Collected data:
■ ■ ■ ■ ■

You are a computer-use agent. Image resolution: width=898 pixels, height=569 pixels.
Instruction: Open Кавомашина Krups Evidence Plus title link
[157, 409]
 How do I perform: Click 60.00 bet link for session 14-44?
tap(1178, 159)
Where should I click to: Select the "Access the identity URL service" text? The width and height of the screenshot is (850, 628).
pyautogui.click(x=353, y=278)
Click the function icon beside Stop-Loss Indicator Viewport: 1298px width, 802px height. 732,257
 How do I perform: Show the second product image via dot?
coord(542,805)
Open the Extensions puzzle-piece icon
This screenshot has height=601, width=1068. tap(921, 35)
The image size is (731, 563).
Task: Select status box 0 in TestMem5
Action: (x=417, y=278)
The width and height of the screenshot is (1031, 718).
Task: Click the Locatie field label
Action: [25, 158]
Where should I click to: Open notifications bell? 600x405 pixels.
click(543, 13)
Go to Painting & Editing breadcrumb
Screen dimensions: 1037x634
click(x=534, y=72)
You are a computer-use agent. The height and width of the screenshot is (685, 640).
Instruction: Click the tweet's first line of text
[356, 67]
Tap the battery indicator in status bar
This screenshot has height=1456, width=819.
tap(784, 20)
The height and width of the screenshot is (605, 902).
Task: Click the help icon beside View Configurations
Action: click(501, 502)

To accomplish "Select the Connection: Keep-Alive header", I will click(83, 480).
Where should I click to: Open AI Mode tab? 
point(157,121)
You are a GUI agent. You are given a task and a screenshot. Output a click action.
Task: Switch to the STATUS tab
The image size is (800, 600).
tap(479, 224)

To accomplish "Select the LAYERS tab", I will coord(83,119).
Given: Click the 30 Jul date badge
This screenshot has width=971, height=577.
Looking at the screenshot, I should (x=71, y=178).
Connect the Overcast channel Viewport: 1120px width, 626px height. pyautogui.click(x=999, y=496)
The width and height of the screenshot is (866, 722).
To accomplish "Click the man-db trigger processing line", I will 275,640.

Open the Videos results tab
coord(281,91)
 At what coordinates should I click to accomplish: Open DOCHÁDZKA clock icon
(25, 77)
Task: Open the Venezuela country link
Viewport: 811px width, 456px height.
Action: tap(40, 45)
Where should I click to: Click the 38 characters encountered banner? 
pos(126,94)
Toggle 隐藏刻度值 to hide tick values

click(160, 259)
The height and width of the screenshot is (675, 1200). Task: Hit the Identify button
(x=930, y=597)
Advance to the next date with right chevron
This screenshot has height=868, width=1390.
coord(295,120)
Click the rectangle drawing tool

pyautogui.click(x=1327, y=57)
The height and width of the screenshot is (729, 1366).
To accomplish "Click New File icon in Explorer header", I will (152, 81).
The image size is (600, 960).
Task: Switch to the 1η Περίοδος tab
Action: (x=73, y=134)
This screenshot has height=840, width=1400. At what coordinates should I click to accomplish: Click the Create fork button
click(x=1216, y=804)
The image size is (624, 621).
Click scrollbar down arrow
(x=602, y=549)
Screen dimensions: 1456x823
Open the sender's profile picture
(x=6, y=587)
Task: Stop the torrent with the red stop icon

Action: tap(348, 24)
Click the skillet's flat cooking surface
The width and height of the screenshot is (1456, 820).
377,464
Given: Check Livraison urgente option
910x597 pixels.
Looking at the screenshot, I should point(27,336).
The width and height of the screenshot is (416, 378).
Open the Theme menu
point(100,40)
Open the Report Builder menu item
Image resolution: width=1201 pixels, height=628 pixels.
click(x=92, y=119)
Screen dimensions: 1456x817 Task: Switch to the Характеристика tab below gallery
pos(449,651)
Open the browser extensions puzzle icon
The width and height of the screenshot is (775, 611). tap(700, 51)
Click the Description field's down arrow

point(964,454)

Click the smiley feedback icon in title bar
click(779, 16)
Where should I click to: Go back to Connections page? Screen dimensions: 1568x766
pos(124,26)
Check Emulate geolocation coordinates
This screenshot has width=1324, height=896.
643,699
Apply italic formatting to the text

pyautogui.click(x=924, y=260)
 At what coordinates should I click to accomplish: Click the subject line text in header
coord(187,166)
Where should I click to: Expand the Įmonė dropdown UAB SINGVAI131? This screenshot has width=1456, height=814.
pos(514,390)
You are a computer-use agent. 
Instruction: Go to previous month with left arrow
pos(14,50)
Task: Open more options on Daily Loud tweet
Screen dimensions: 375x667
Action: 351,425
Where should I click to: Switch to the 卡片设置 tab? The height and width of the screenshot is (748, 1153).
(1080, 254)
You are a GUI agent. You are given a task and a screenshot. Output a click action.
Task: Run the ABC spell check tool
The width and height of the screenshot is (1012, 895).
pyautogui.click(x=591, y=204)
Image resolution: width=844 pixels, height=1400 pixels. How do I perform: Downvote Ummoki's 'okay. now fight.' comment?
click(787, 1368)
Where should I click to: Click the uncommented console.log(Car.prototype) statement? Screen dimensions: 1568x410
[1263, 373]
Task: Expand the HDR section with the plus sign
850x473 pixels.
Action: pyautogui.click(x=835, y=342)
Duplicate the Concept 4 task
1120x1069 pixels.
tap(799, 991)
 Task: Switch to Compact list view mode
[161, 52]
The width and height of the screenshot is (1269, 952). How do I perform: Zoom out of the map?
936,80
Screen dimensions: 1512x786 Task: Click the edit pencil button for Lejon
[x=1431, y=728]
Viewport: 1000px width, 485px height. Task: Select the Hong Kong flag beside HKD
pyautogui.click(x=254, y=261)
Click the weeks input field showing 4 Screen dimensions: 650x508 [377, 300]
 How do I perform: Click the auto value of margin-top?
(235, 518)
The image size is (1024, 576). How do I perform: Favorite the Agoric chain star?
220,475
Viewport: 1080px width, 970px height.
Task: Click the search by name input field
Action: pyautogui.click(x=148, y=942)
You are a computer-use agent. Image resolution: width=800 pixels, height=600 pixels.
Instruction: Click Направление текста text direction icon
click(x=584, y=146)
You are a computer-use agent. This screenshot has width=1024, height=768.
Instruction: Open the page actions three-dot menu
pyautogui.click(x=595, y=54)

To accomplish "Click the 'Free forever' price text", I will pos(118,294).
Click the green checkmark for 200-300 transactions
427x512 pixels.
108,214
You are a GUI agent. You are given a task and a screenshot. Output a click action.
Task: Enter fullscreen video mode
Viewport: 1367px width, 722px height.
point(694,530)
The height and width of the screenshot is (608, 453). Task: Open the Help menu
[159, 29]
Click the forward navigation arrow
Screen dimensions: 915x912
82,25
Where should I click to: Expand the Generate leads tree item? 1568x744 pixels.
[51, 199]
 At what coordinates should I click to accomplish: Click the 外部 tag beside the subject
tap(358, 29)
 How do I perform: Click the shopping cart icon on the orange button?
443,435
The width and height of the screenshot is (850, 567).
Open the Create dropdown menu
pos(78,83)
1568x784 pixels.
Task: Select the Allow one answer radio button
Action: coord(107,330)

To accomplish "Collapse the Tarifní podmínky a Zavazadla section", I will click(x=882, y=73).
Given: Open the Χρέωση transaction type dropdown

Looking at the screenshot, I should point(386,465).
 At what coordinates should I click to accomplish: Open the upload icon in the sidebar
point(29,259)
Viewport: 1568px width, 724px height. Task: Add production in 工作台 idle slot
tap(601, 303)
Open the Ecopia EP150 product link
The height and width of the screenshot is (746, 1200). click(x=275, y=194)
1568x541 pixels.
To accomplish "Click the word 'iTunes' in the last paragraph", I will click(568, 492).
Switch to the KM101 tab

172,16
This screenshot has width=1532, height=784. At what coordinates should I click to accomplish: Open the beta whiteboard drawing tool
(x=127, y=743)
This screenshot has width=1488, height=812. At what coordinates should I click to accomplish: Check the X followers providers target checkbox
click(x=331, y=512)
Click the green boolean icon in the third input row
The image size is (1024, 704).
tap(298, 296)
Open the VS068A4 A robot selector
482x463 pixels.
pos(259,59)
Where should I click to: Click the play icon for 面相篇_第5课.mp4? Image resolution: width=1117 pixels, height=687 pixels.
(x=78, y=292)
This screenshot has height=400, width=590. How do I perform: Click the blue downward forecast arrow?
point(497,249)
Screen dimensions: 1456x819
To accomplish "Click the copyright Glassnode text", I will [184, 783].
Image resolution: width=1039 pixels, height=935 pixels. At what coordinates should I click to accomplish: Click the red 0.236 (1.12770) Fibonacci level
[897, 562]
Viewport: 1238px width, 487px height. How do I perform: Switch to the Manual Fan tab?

■ ■ ■ ■ ■

Exercise instructions: Scan the data for the word "date" and copy every line where it shows up.

Expected output:
Given: Click the 30 Jul date badge
Advance to the next date with right chevron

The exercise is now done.